Reproduce the material word for word, starting at the line that contains "Switch to the Intents tab" and ending at the line that contains "will (327, 222).", with both of those lines included.

• [DATA FOR THIS EXERCISE]:
## begin

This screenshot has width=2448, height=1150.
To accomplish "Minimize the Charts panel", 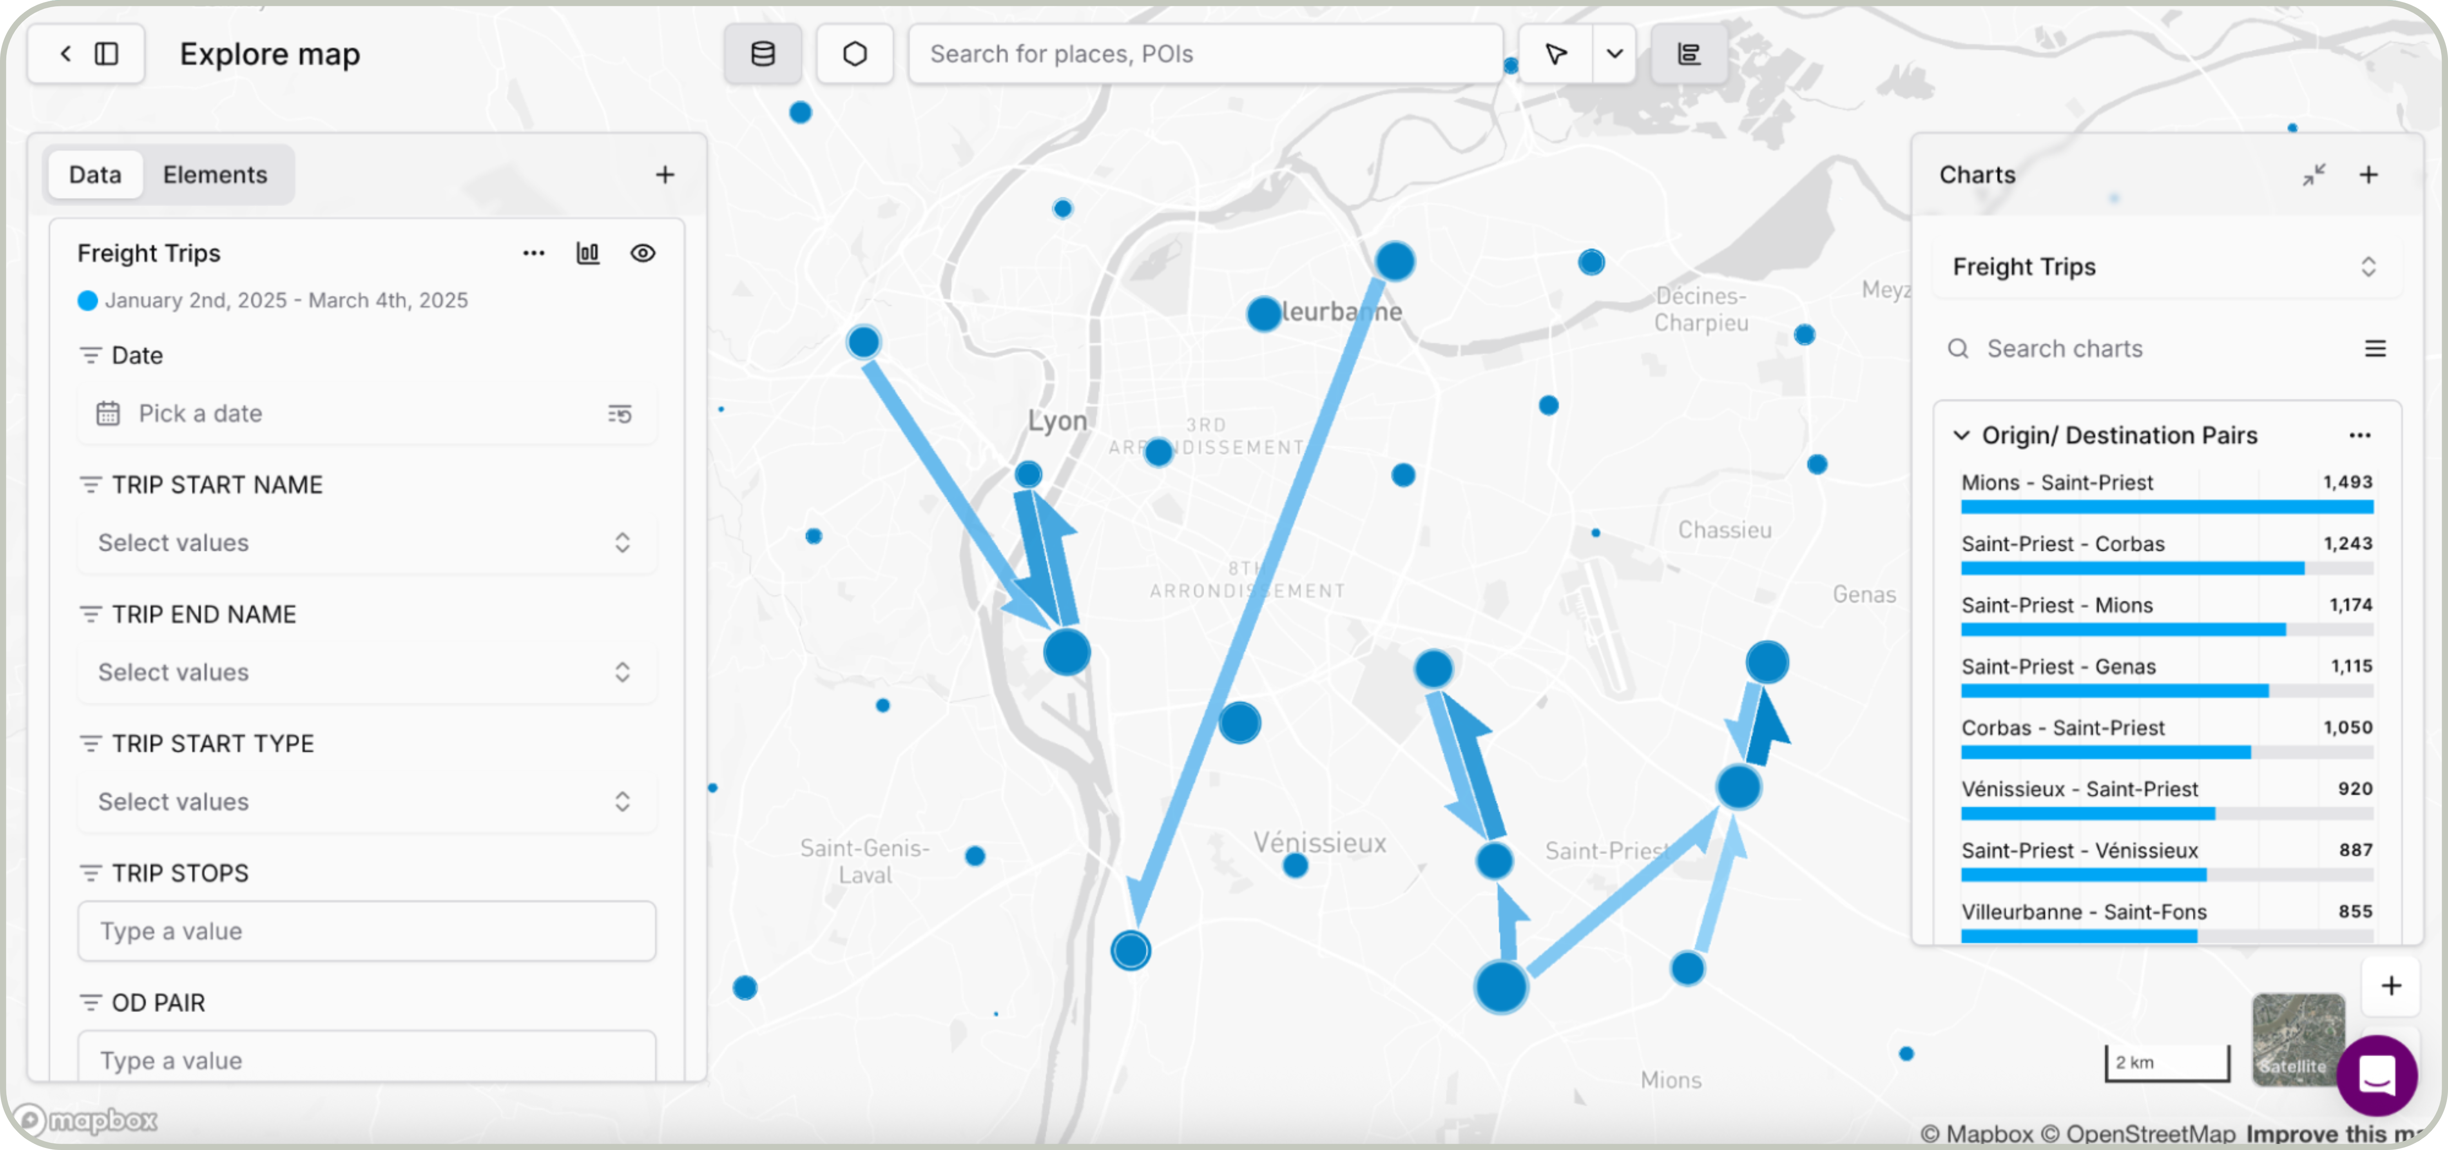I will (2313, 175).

## end
## begin

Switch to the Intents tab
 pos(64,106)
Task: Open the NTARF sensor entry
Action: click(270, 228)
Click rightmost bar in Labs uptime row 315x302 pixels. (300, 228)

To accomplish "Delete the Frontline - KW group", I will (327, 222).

## end

• [SOLUTION TO THIS EXERCISE]:
Switch to the Intents tab
 pos(64,106)
Task: Open the NTARF sensor entry
Action: click(270, 228)
Click rightmost bar in Labs uptime row 315x302 pixels. (300, 228)

To accomplish "Delete the Frontline - KW group", I will (327, 222).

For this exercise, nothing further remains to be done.